- Directed by Paween Purijitpanya
- Starring Arak Amornsupasiri, Ornjira Lamwilai, Kritteera Inpornwijit, Patharawarin Timkul
- Wide release in Thailand cinemas on October 4, 2007
But peel back the layers and things don’t quite make sense, especially when, in GTH’s formulaic style, everything is neatly tied up at the end, so that no matter what convulsions your brain went through during this psychological thriller, there’s not much to think about.
Body is the debut feature by Paween Purijitpanya and is written by Chukiat Sakweerakul and Ekasit Thairat, the director-screenwriter and writer of last year’s visceral puzzler 13 Beloved.
The story finds an engineering student, Chon, sympathetically portrayed by the wide-eyed Arak Amornsupasiri of the Thai band Slur, having bad dreams that are steadily becoming more real. They involve a corpsified woman with her guts hanging out and, following the conventions of Asian horror, long, greasy black hair. There’s also a foetus that turns up in his soup. Prawns that he’s cleaning for dinner start wriggling around and bleeding. The special effects behind these are smoothly rendered and complement the story – a notable achievement for a Thai film.
Chon’s medical student sister Aye (Ornija Lamwilai) finally gets Chon to go for treatment. At the hospital, he sees a young doctor who thinks the boy is on drugs, and he refers Chon to a Dr Usa (Kritteera Inporwijit) for psychiatric care. Somehow, Usa and Chon, and Usa’s increasingly distant husband, Dr Sethee, share a connection, and Chon’s horrifying visions become more realistic. He sees somebody cutting up a body in the storage room of his house, and an evil, misshapen black cat keeps turning up.
Usa’s probing leads her to another female doctor, Dr Dararai, portrayed with gusto by Patharawarin Timkul. Patharawarin is a classic bad-girl actress with such a powerful presence, the energy she creates is palpable. When one of her students uses her cellphone during class, Dararai casts an angry gaze that leaves the schoolgirl a bruised, battered wreck, urinating on herself, and it’s a wonder Dararai’s powers didn’t reach beyond the screen to affect the audience as well.
Others who get too close to the truth meet grisly ends. In a creepy room where jars of animal specimens are stored – a place that screams “don’t go in there!” – a teaching assistant is strangled by gleaming barbed wire so realistic it threatens to cut anyone sitting too close.
The mystery all leads back to a corpse that is behind door No 19 in the hospital morgue, hence the Thai title for the film, Sop 19, literally, “corpse No 19”.
There are obvious parallels between the movie and the recent case of Wisut Boonkasemsanti, a physician who was given the death sentence after he was convicted in the dismemberment death of his estranged wife.
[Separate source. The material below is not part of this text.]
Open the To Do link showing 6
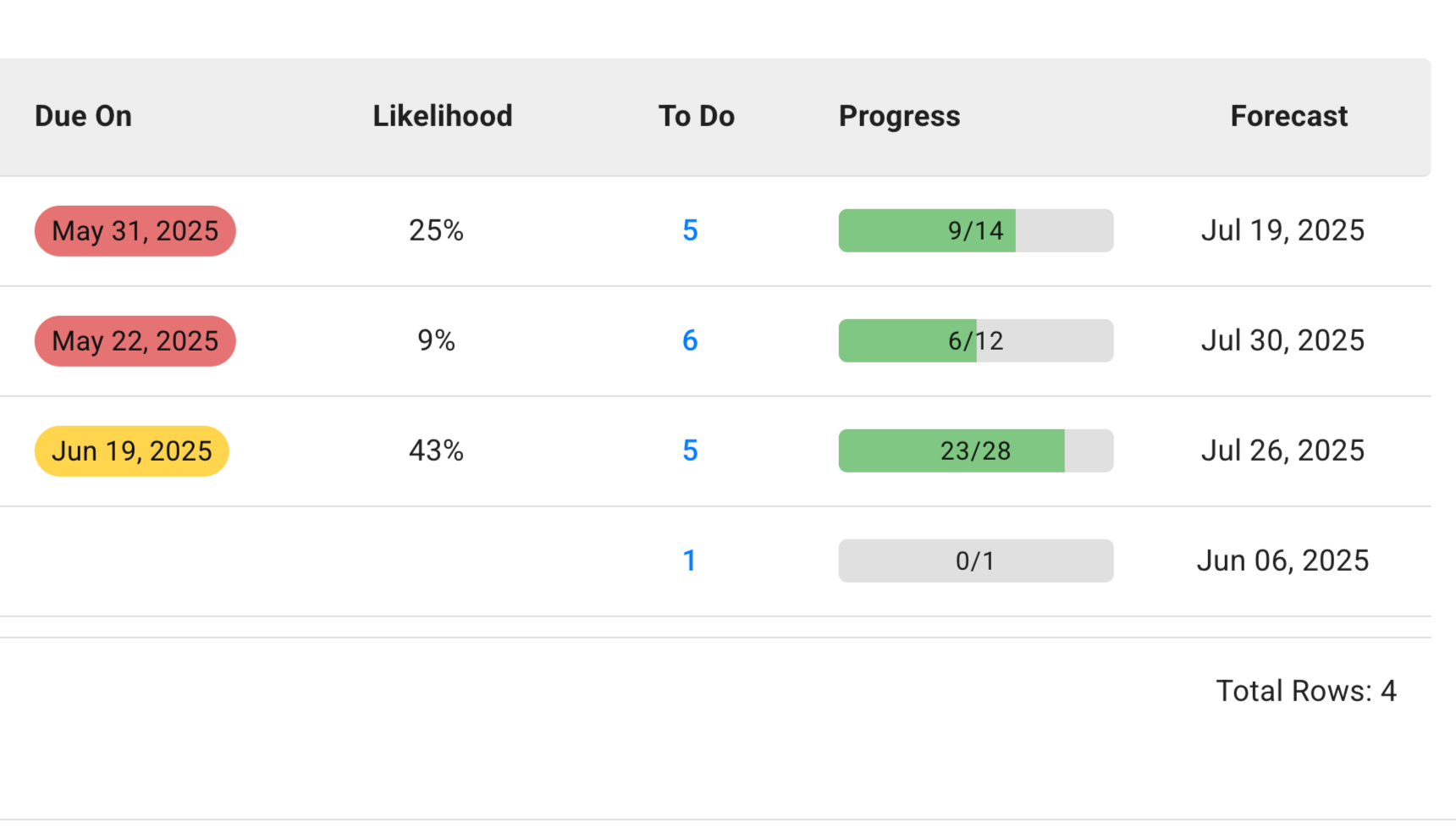1456x829 pixels. 690,340
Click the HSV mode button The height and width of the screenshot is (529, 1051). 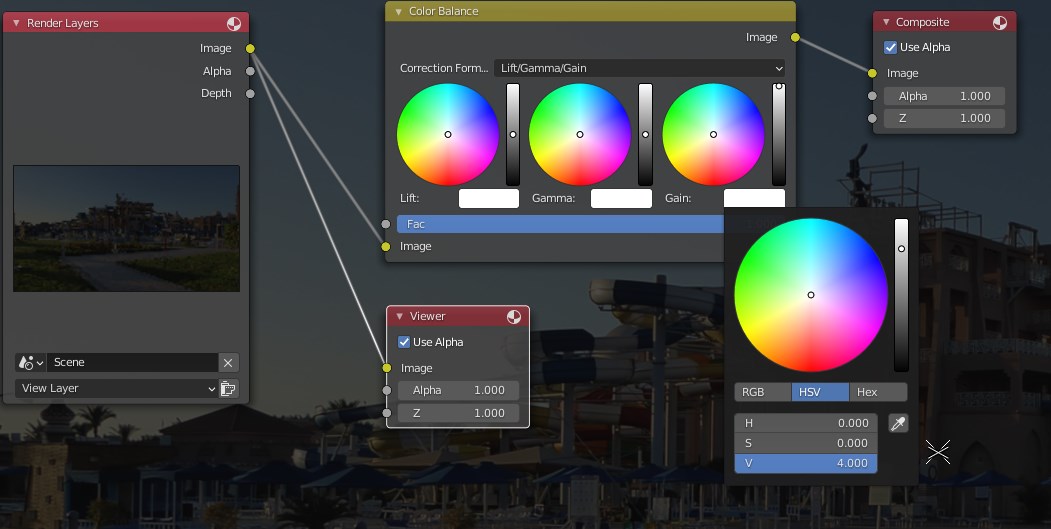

The story has a refreshing slow pace, and despite following many conventions of horror films, it feels fresh. But there are leaps in logic – flouting of basic medical ethics that must have been overlooked because it would have made the story too difficult to abide by the GTH rulebook of keeping things blissfully simple and never challenging the audience.
Lastly, Body gives rise again to the question of why this film could be shown in Thailand in the first place. Like Sahamongkol’s Sick Nurses earlier this year, here are medical professionals acting unprofessionally, with deadly consequences. Yet Apichatpong Weerasethakul’s Syndromes and a Century was censored for showing doctors who weren’t murdering anyone – just having a wee nip of some whisky or sharing a passionate kiss.
Now there’s a case that someone should make a movie about, but the truth of the answers would be too shockingly real for general audiences to believe, probably too complex to understand, and too ugly for a studio marketing team to try and sell.